About 60 years ago, American mathematician and statistician John Tukey – another doyen of modern statistics – called for a reformation of academic statistics. Through his 1962 paper ‘The Future of Data Analysis’ in the journal The Annals of Mathematical Statistics, Tukey deeply shocked his readers (academic statisticians) when he pointed to the existence of an as-yet unrecognized science, whose subject of interest was learning from data, or ‘data analysis’.

The term ‘data science’, as “the science of dealing with data”, however, was initially used by the Danish computer science pioneer and Turing award winner Peter Naur in 1960, as a substitute for computer science. Today’s data science is certainly a combination of statistics, mathematics, algorithms, engineering chops, and communication and management skills. Still, data science is widely perceived as statistics by many. The American Statistical Association defined Statistics as the “science of learning from data”.

So, there is enough scope for confusing data science with statistics, for sure. C.F. Jeff Wu, now a professor at the Georgia Institute of Technology, delivered a famous lecture entitled ‘Statistics = Data Science?’ at the University of Michigan in 1997 and at the Indian Statistical Institute in 1998. The confusion somewhat continues.

I read an interesting comment of Andrew Gelman, a professor at Columbia University: “Statistics is the least important part of data science.” Interestingly, the reliance on and prominence of computer programs and software have become synonymous with ‘data analysis’. In 2017, David Donoho, a professor of statistics at Stanford University, wrote an interesting paper in the Journal of Computational and Graphical Statistics entitled ‘50 Years of Data Science’.
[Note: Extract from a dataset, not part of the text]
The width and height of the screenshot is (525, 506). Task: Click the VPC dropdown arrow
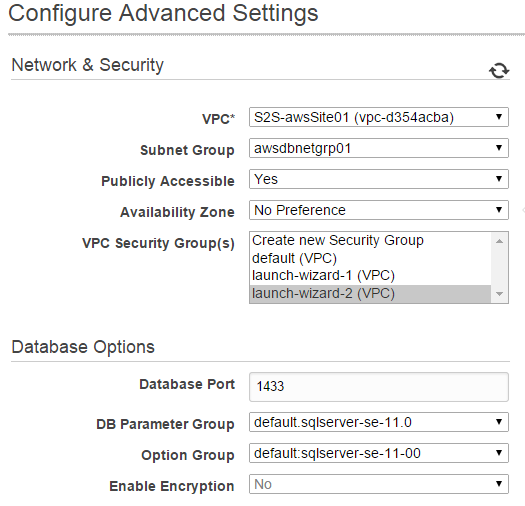point(499,117)
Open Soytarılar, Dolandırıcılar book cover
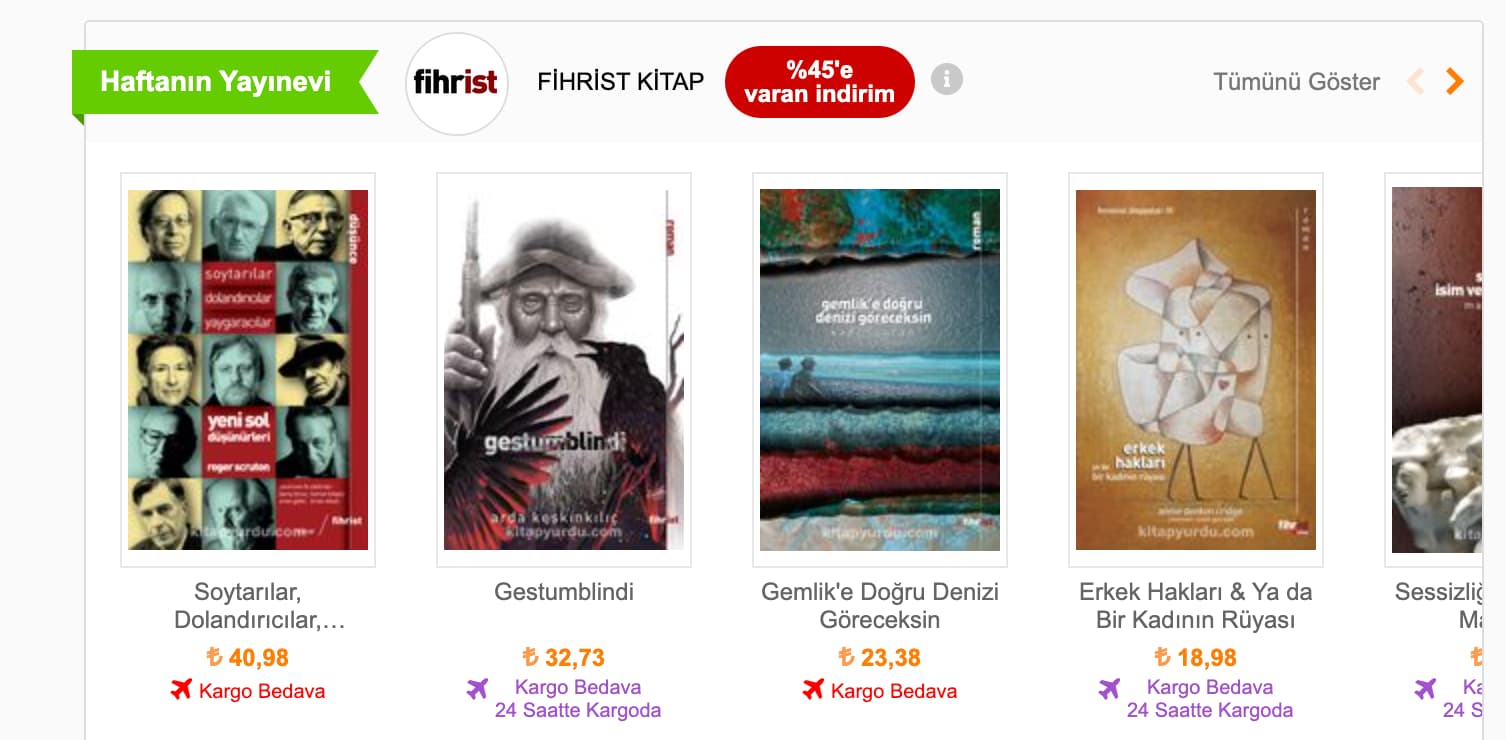The image size is (1506, 740). [x=248, y=370]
Starting from Tukey’s 1962 paper, he discussed the passage of development of data science. At the end of his paper, Donoho also wanted to foresee the future of data science. Donoho wrote: “In 2065, mathematical derivation and proof will not trump conclusions derived from state-of-the-art empiricism. …theory which produces new methodology for use in data analysis or machine learning will be considered valuable, based on its quantifiable benefit in frequently occurring problems, as shown under empirical test.”

After about half a century from  now, will that really be so straightforward? I doubt. A shade of uncertainty remains. On the internet, I’ve seen an interesting meme. A statistician and a data scientist are sitting together in a press conference. The microphones of all the media are, however, in front of the data scientist – they want to listen to him, while the statistician is sitting idle – nobody is seeking the statistician’s view. This, in fact, reflects both the present hype and the immediate future regarding data science.

(The writer is Professor of Statistics, Indian Statistical Institute, Kolkata.)